• [What you are asked to do]
From the records below, pull out every line that contains the string "width" and copy each one in full.

• [Material for this exercise]
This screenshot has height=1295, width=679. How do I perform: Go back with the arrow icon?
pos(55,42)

* * *

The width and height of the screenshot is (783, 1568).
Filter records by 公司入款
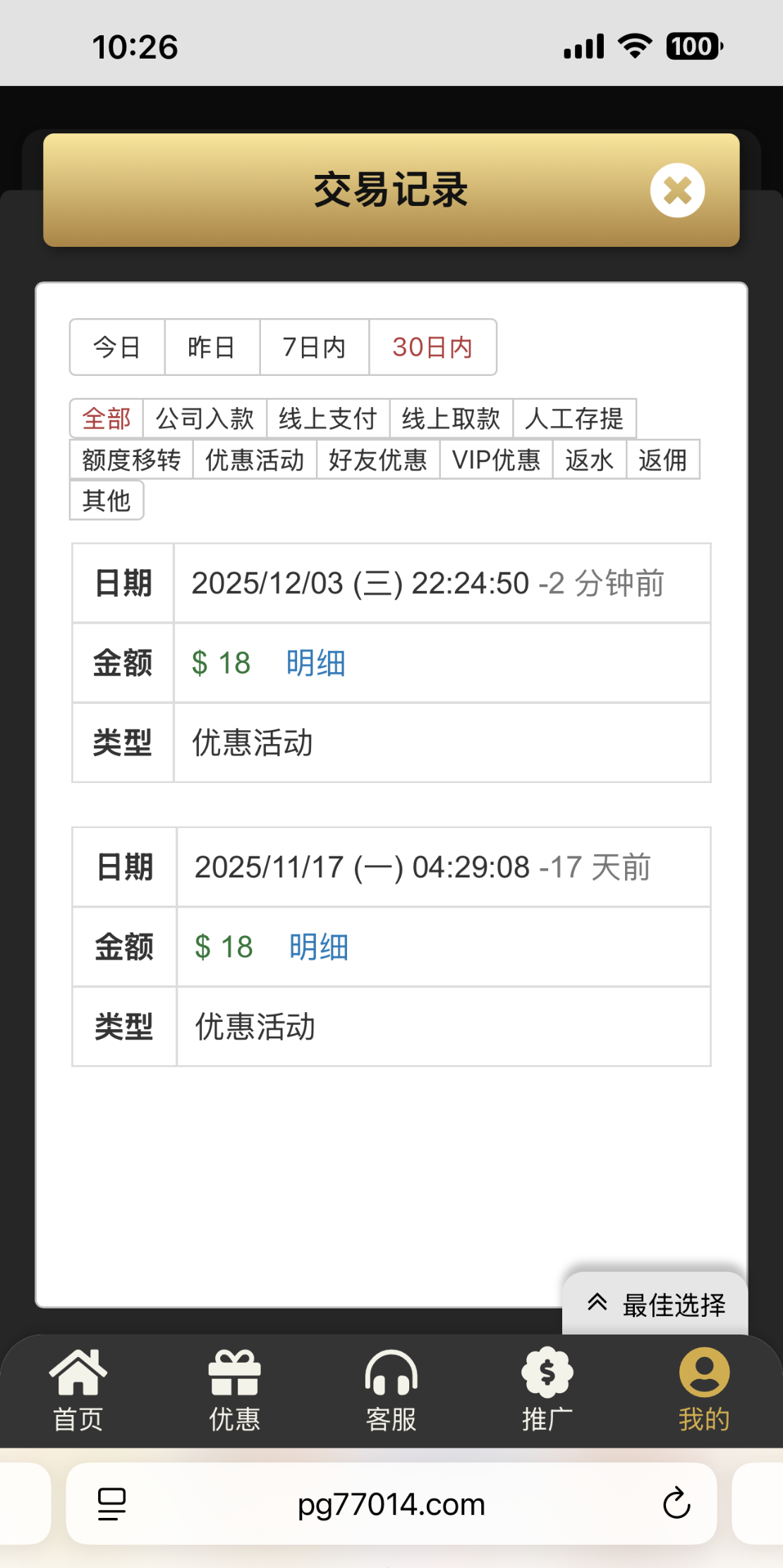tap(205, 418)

---

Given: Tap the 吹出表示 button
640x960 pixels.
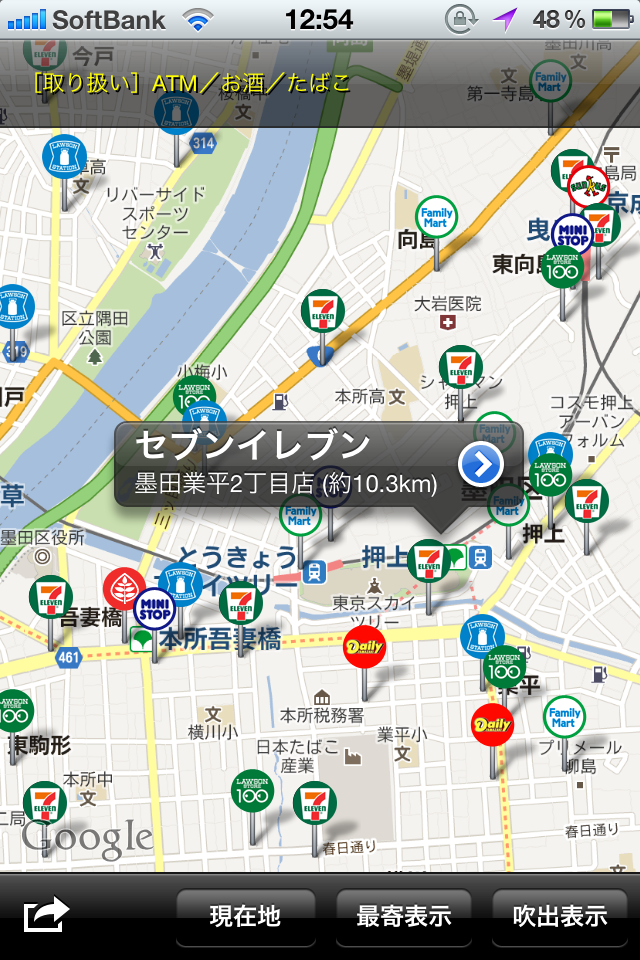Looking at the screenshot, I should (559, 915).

• [Written solution]
This screenshot has height=1295, width=679. How do I perform: Go back with the arrow icon?
The width and height of the screenshot is (783, 1568).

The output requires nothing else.